Other odds and ends…
Kinsella:
“Nevermind the existence of a contract.”
That’s right. Nevermind the existence of a contract, because if systematic favoritism towards one party over another (such as, for one of several possible examples, license to commit fraud — i.e. fractional reserve banking) by the bloodthirsty killing machines we call “states” doesn’t count as something akin to duress or undue influence, nothing ought to.
Commenter newson:
“…to disrespect, or advocate disrespecting valid contracts is to disqualify yourself as a libertarian…”
Considering my principal point is that the property claims by the banksters (and, thus, contracts with them) are not ethically valid in the first place, the commenter would seem to be doing a remarkable impression of a puppy by chasing their own intellectual tail.
Commenter John starts off well and maintains for most of his comment:
“What Brad Spangler and ACORN’s left-libertarian cheerleaders are saying is, basically, that owing anything to a State-sponsored enterprise, which is basically owing something to the State, is illegitimate and therefore you can absolve that contract on your own and renegue on the contract and take what property you can and pay what you wish for it. That holds some water.”

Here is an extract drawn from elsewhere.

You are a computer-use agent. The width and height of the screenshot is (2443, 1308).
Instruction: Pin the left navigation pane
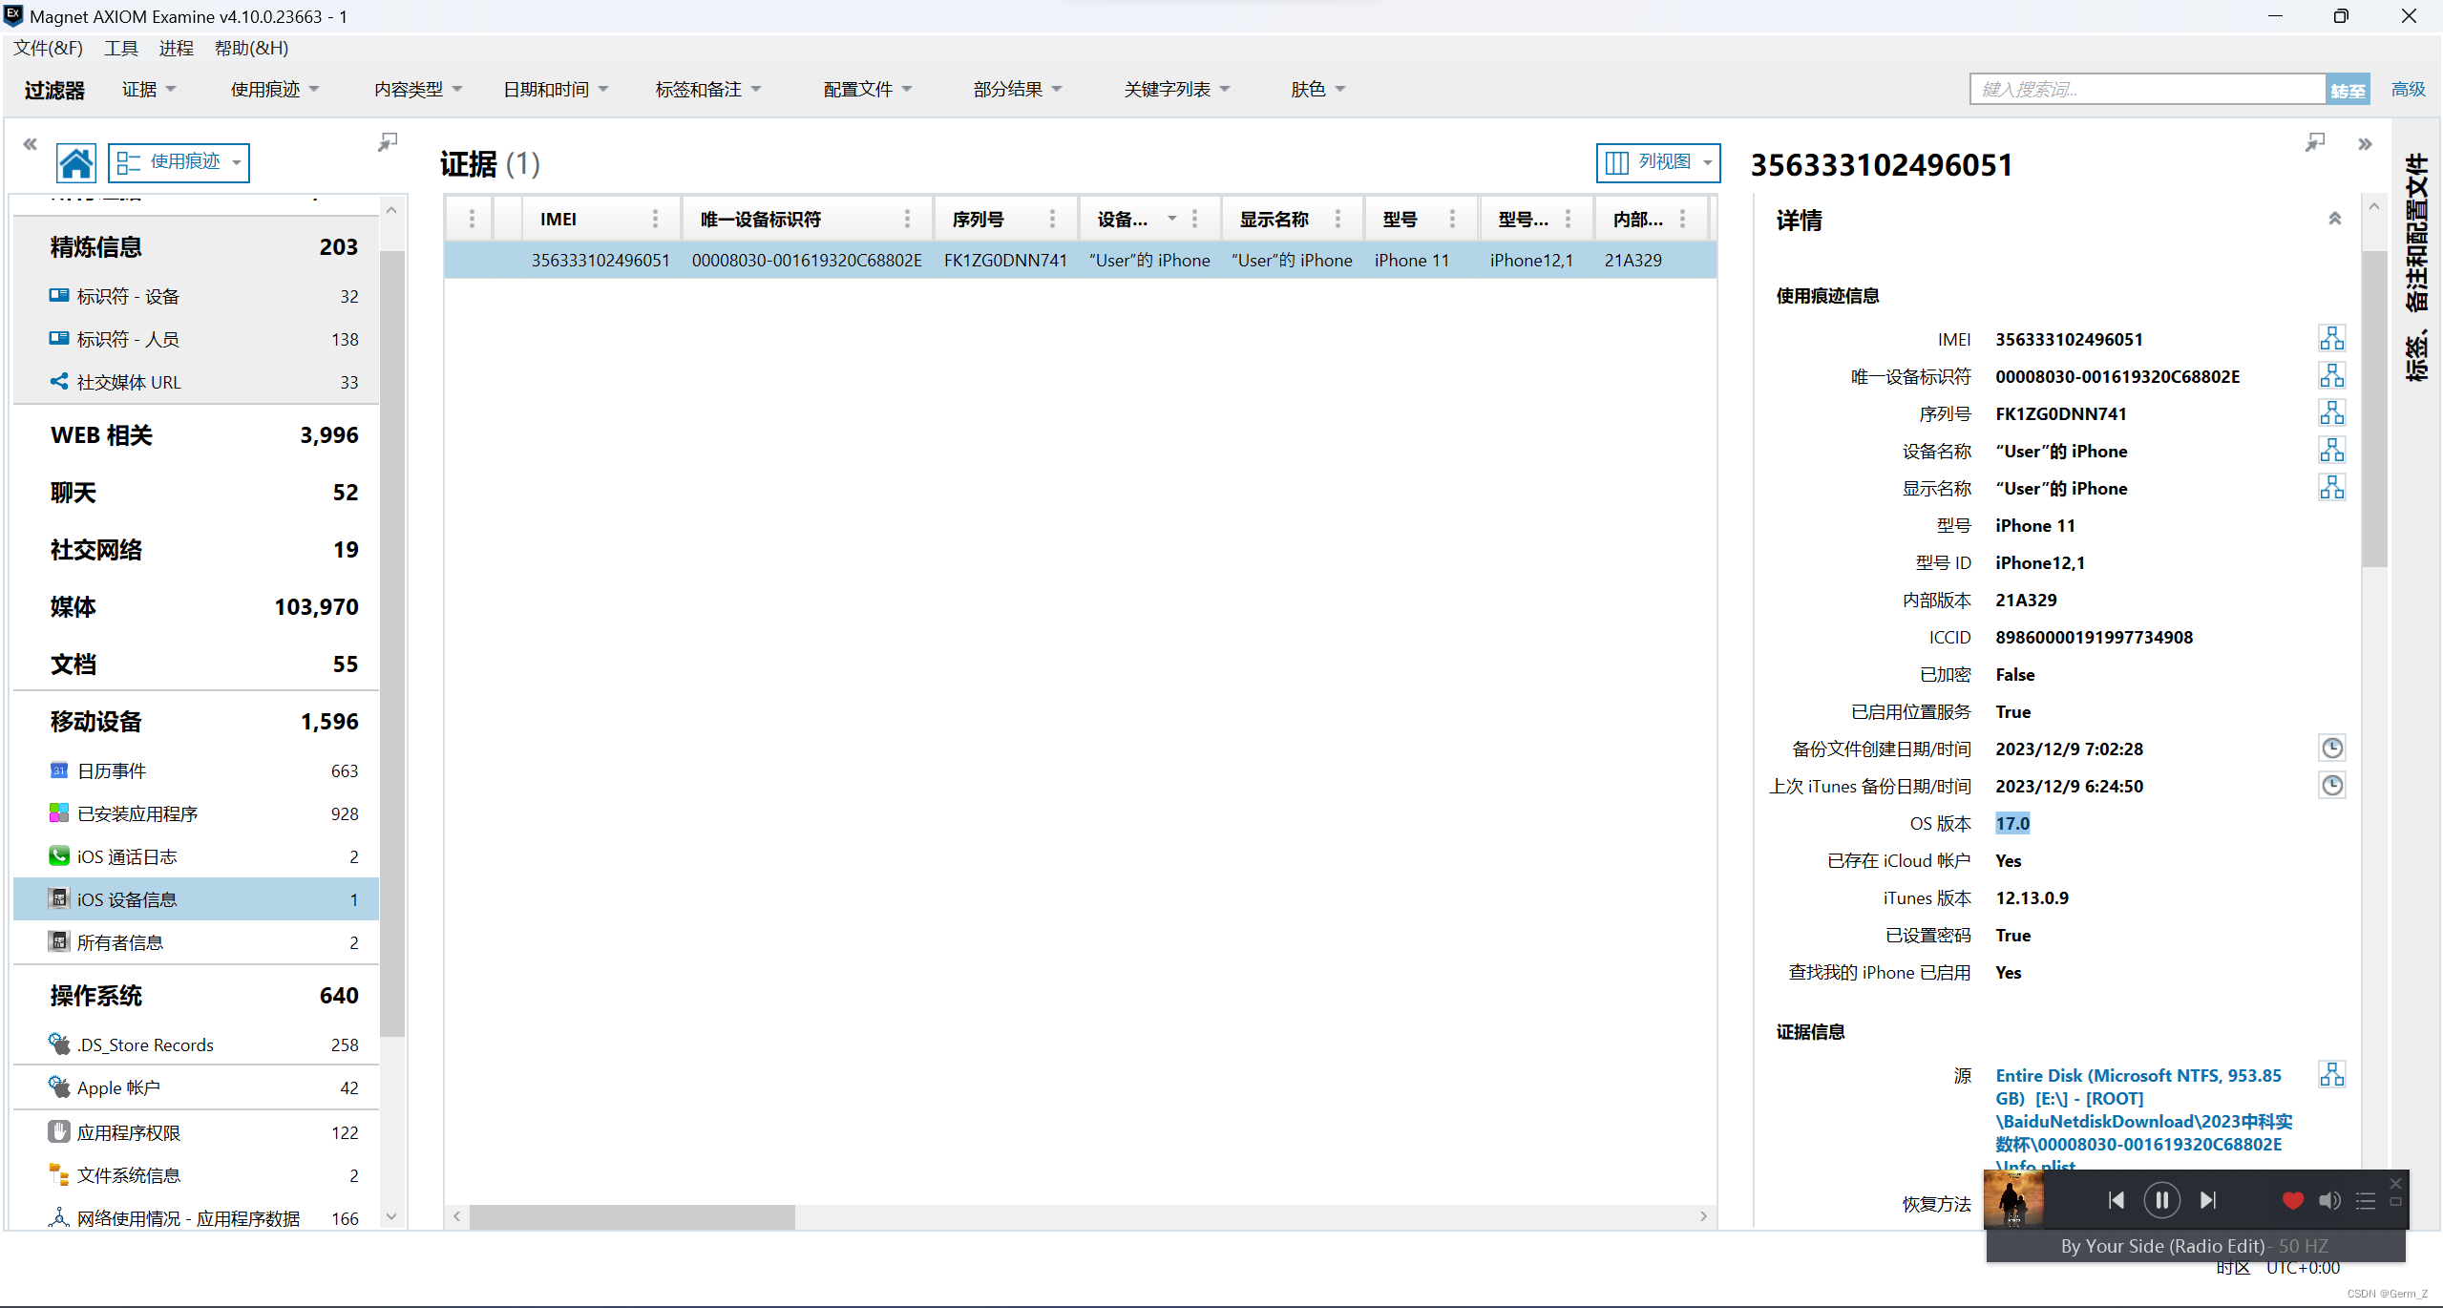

…despite some confusion at the end:
“The bank’s employees and other people (maybe real estate company employees) don’t necessarily deserve to get screwed over by your reneging on your contract.”
Of paramount concern here is whether “screwed over” is a violation of the bank’s employee’s natural rights or not. If the bank fails as an enterprise because people are somehow successfully defending legit property claims against the illegitimate ones of the bank, would John argue that the economic dislocation the bank employees might suffer justifies ongoing theft from those with a better claim to the property than the banks? John above comes perilously close to falling into the fallacious social-democratic thinking behind the recent government bank bailouts.